It had been an awkward pause. Professor Nick Craddock was addressing a lecture hall of students at the recent National Conference of Student Psychiatry Societies in Sheffield. Faced with numerous scenarios relating to mental health, we were to vote on whether a medical, psychological, or social approach best suited the predicament. For the scenario in question, most arms stayed still, uncertainty reigned. We were told, in no uncertain terms, “the correct answer, is medical.”

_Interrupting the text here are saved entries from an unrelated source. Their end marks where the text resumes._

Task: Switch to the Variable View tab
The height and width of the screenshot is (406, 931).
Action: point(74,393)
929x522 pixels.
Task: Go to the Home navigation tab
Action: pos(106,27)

The hesitant abstention to this vote, part of a talk entitled, “The psychiatrist, a fully trained doctor,” might give encouragement to the respondents critical of Professor Craddock et al’s recent editorial in The Psychiatrist (formerly The Bulletin of the Royal College of Psychiatrists) that attempts to define the core attributes of a psychiatrist. Viewed by one consultant as “disconcertingly incomplete,” and by others as threatening “to take British psychiatry down the American cul-de sac,” their formulation of a specialty mainly concerned with the respectful certainties of biomedicine is considered dangerously simplistic. The bio-psycho-social model mantra was not easily relinquished and reduced to its component parts by the medical students attending the conference that morning.

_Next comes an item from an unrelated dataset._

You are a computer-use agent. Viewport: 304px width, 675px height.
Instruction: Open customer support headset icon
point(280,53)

Given the title of the talk, one question afterwards revealed how difficult it is to convince students that psychiatry is just another medical specialty: what to say to students interested in psychiatry but who worry about losing their medical skills and knowledge? This is one conundrum that is central to the stigma that sticks to psychiatry and its troubled relationship to the rest of medicine. It can be an uncomfortable one for students to negotiate in their choice of specialty. Professor Craddock’s genetic research into bipolar spectrum mood disorders and psychosis is an inspiring illustration of the place for hard bio-medical science in psychiatry research and served as a good back drop to his response. However, students already interested in psychiatry are arguably looking for more nuanced presentations of the strange place that psychiatrists must inhabit within medicine at the clinical coalface of mental health.

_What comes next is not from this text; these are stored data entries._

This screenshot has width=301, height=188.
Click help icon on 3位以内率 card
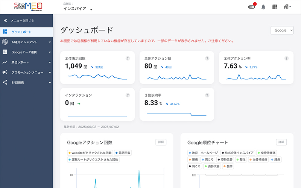coord(207,96)
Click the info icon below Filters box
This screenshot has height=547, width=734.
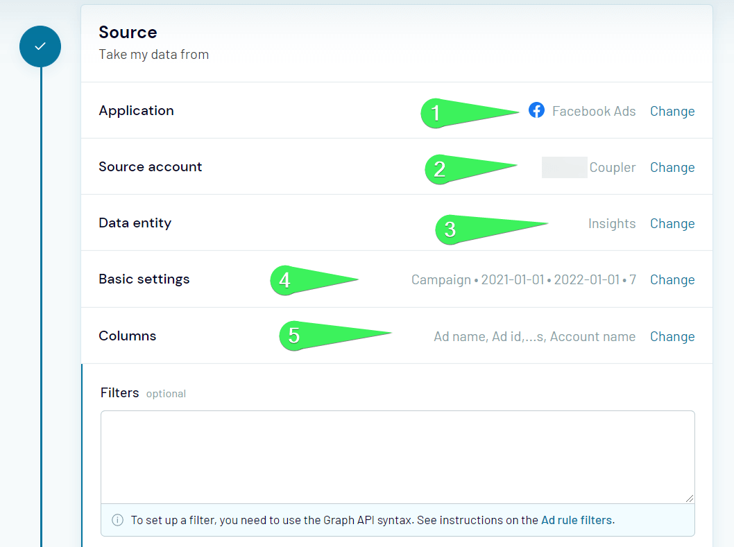point(117,520)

Psychiatry, I would hope, will always remain a little bit apart from the pack. To boost flagging recruitment, there is a relentless heralding of a new dawn in psychiatry courtesy of advances in neuroscience. This might be good for attracting more scientifically minded students still not sceptical of how this might meaningfully translate for people on psychiatry’s receiving end. However, the implication that the meteoric rise of neuroscience research will earn the specialty greater respect from its more biomedical brethren does the profession a disservice, as it undermines what makes psychiatry so unique and should be equal cause for celebration. This is its ability to challenge the epistemology of biological psychiatry and tolerate the ambiguity and uncertainty this creates. As Ikkos et al contend, “meaning cannot be reduced to molecules.”
The drip feed of “new brain scan shows…” headlines tells us little about what it means to be human other than our current predilection for neuroreductionism. For anyone in any doubt as to whether the current bling of neuroscience might one day lose some if its lustre, Siri Hustvedt’s “The Shaking Woman or A History of My Nerves” comes highly recommended. In charting her own journey around neurologists, psychiatrists, and psychoanalysts in a search for answers to her fits of shaking, she shares an encyclopaedic knowledge of these disciplines’ entangled histories. Having surveyed the shifting fashions in the battleground of ideas about the mind, brain, and selfhood, it leaves little doubt as to the need for humility from doctors when confronting another’s suffering.
A bit of uncertainty in the lecture hall seemed like the correct answer.
Jonny Martell is a medical student in London.